== Segment start ==
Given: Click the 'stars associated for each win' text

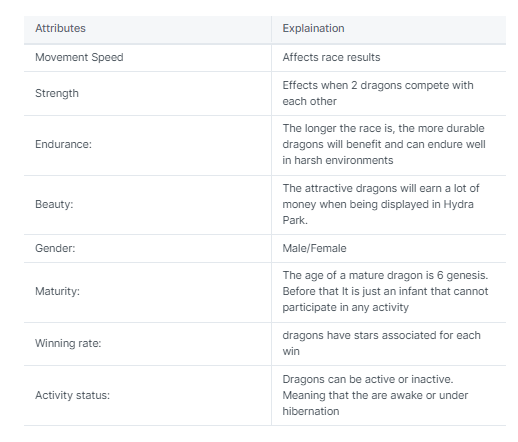Looking at the screenshot, I should [x=381, y=343].
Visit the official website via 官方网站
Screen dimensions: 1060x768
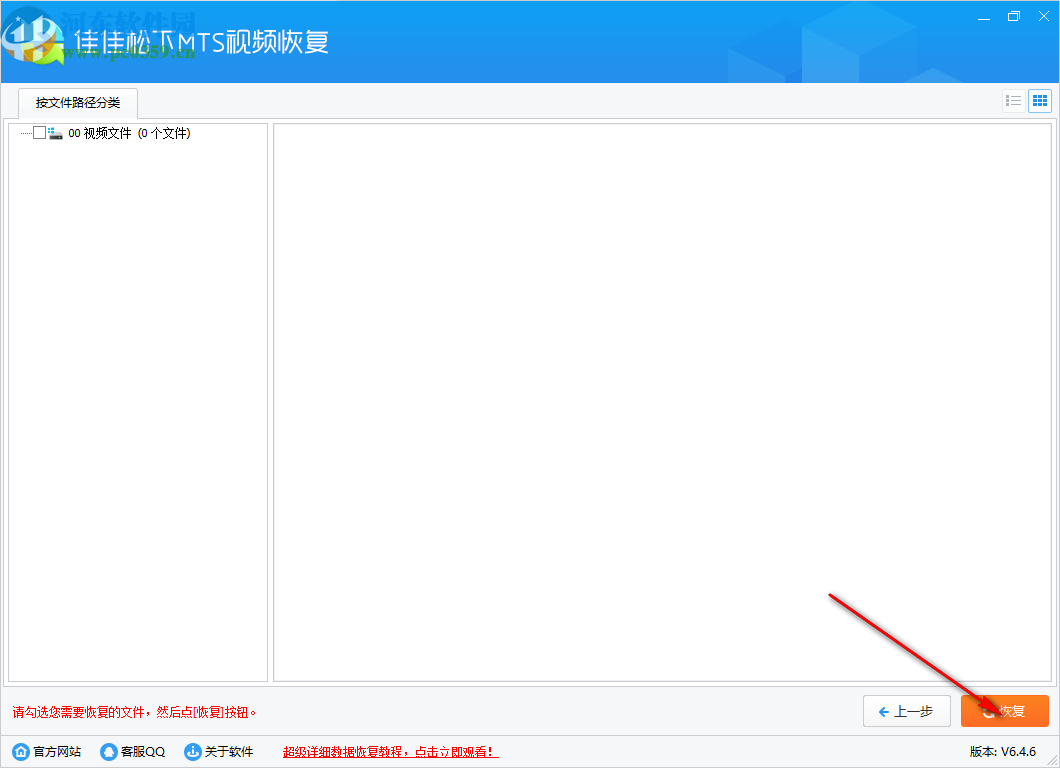pyautogui.click(x=47, y=751)
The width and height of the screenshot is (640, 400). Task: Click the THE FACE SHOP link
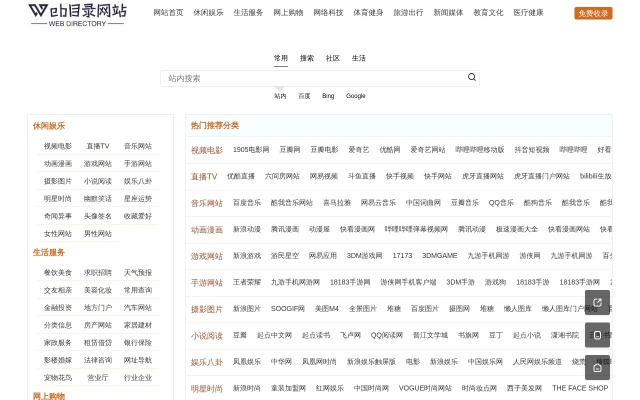pyautogui.click(x=580, y=388)
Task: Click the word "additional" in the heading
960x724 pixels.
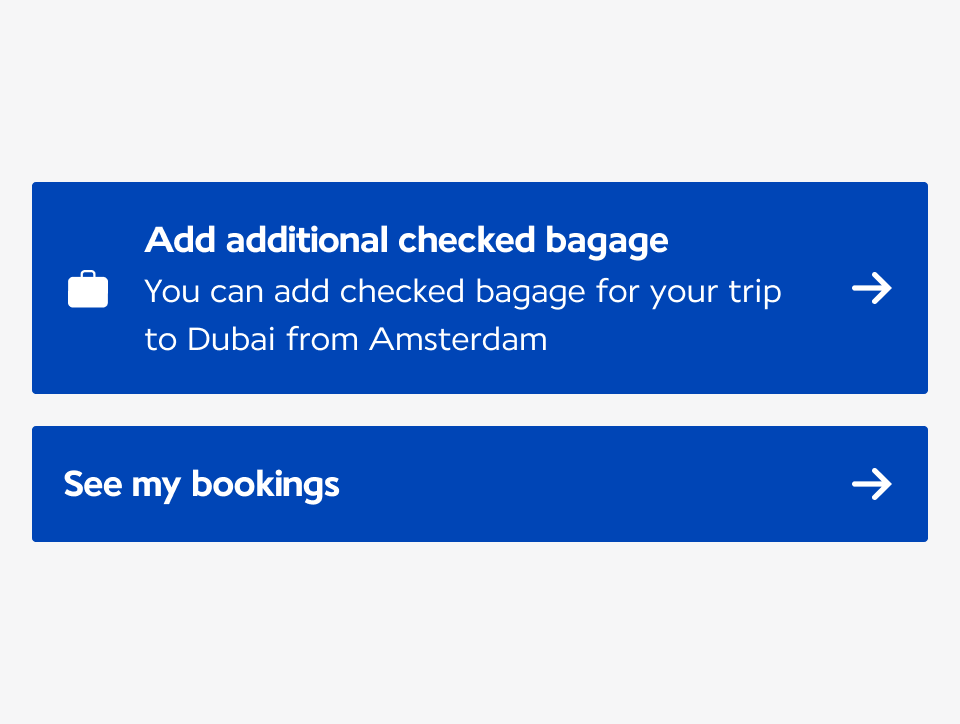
== Segment end ==
Return each of the lines exactly as they appear above, with no images.

Given: Click the 'stars associated for each win' text

Looking at the screenshot, I should [x=381, y=343].
Visit the official website via 官方网站
Screen dimensions: 1060x768
pyautogui.click(x=47, y=751)
The width and height of the screenshot is (640, 400). Task: Click the THE FACE SHOP link
pyautogui.click(x=580, y=388)
Task: Click the word "additional" in the heading
960x724 pixels.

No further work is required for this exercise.